Start
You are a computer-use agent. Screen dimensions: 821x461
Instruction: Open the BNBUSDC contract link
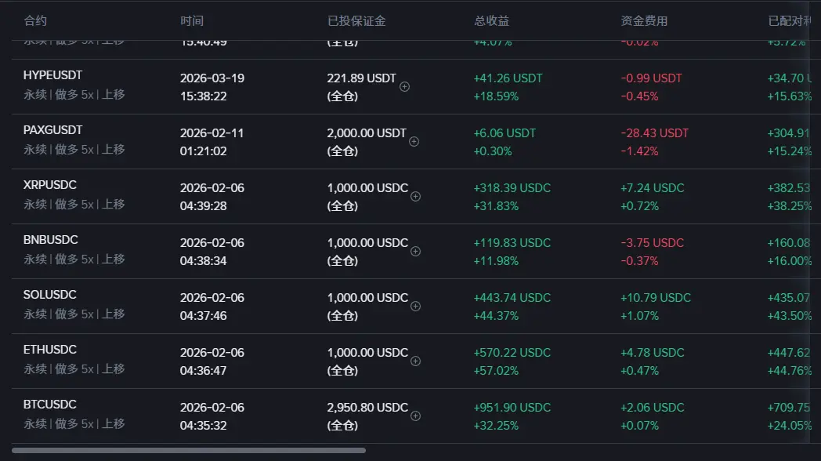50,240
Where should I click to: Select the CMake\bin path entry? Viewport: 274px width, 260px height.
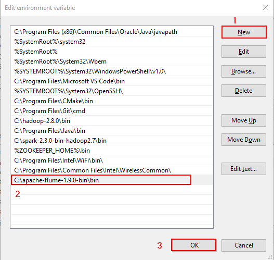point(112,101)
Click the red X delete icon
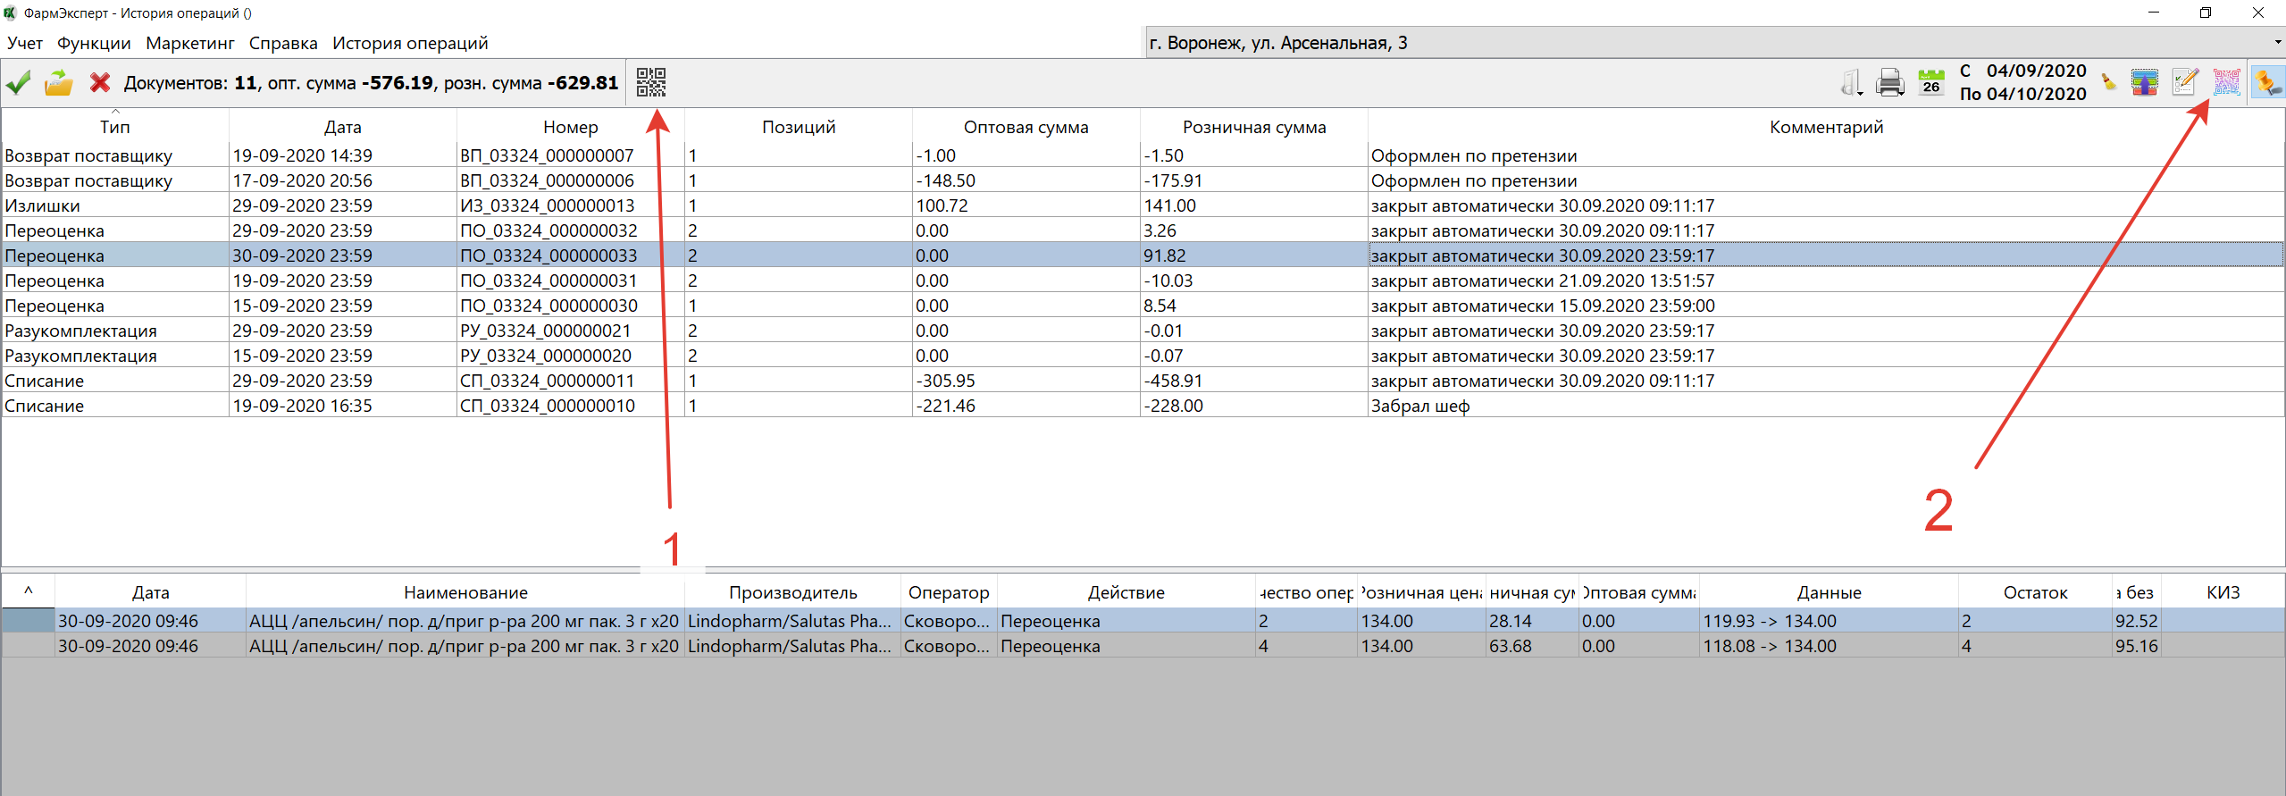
End
Identify every line in the listing above that contains the string "CMake" and copy each of those lines. Case counts.

Where should I click to: Select the CMake\bin path entry? Viewport: 274px width, 260px height.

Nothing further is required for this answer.